Parodi’s picks helped pick up Lake Travis defense this season

Most championship-caliber football teams share a common trait: They rarely suffer turnovers, but when they do, they manage to force more by their opponents than they suffer.

Both Lake Travis and Allen — teams that will face off Saturday for the Class 6A, Division I championship — live by that formula.

Last week, the Cavaliers took advantage of three Katy turnovers to record a 28-14 victory in a state semifinal. The Eagles, meanwhile, took the football away from Cedar Ridge five times in their 28-7 win this past Saturday. More important, neither Lake Travis nor Allen turned the ball in their recent victories. In fact, the Eagles’ offense hasn’t suffered a turnover since the fifth week of the 2017 season. A muffed punt against Cedar Ridge became Allen’s first turnover since Oct. 5.

“They don’t turn the ball over much and they are very talented,” Lake Travis coach Hank Carter said of the unbeaten Eagles, the top-ranked team in Class 6A at the end of the regular season.

Finding a way to get the ball away from Allen’s offense, which features a handful of FBS signees or prospects who include quarterback Grant Tisdale, receivers Theo Wease and Carson Schleker and running back Brock Sturges, will be critical if the Cavaliers hope to defend their 6A, Division I state title.
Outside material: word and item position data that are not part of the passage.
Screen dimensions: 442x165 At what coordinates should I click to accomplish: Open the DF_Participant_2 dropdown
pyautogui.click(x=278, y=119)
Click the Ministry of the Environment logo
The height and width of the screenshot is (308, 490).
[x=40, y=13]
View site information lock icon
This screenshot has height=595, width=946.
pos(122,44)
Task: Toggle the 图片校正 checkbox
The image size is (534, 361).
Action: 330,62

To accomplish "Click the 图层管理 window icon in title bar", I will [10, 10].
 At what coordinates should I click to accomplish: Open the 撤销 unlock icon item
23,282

Last season, the Cavaliers forced two turnovers in rolling past The Woodlands 41-13 in a state final.

The Cavaliers started slowly on defense this season, allowing 76 total points in splitting their first two games, but they have become more and more opportunistic as the season has progressed. In five playoff games, Lake Travis has forced 11 turnovers, including seven interceptions. The Cavaliers are plus-nine in turnover ratio this fall; the Eagles are plus-10.
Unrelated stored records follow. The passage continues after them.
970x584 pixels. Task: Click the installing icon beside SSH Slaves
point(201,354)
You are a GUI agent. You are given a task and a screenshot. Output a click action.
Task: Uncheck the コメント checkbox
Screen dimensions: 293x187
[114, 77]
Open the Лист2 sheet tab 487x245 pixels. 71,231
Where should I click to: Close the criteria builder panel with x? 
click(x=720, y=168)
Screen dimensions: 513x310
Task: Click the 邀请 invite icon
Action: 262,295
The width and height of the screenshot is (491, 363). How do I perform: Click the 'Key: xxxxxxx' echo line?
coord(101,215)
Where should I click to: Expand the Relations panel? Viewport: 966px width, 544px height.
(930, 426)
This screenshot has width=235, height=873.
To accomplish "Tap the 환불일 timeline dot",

Senior safety Nathan Parodi tops Lake Travis with four postseason interceptions, and his seven picks total have tied the school’s single-season mark.

“We just have to be in the right spot at the right time,” said Parodi, who also returns punts. “A little luck, a little skill and a little execution all come into play. If we are where we are supposed to be, maybe we make something happen.”

Parodi’s frequently been in the right spot. His interception sealed a 34-31 victory over Cibolo Steele in the second game of the season. Two other picks prevented touchdowns, one against Westlake and another against San Antonio O’Connor in a state quarterfinal. And two of his interceptions were acrobatic grabs of tipped passes.

“It’s partially luck, partially focus,” Parodi said after his tip-drill interception against Converse Judson in an area-round playoff. “I guess the pieces fall together in the correct order, and you can come down with it.”

Carter said Parodi’s consistent play throughout the season has helped spur the Cavaliers’ improvement on defense. In four of their five postseason victories, they allowed 17 points or fewer.

“Nathan makes play after play after play,” Carter said. “He’s been our steady Eddie. I was a little shocked that he didn’t get an interception in the last game because it seems like he gets one every game.”

Even without an interception by Parodi, who saw his streak of five straight games with a pick come to an end, the Cavaliers kept their turnover streak alive. Reid Bacon and Kade Langston each recovered fumbles against Katy, and Ty Badciong intercepted the Tigers’ final pass.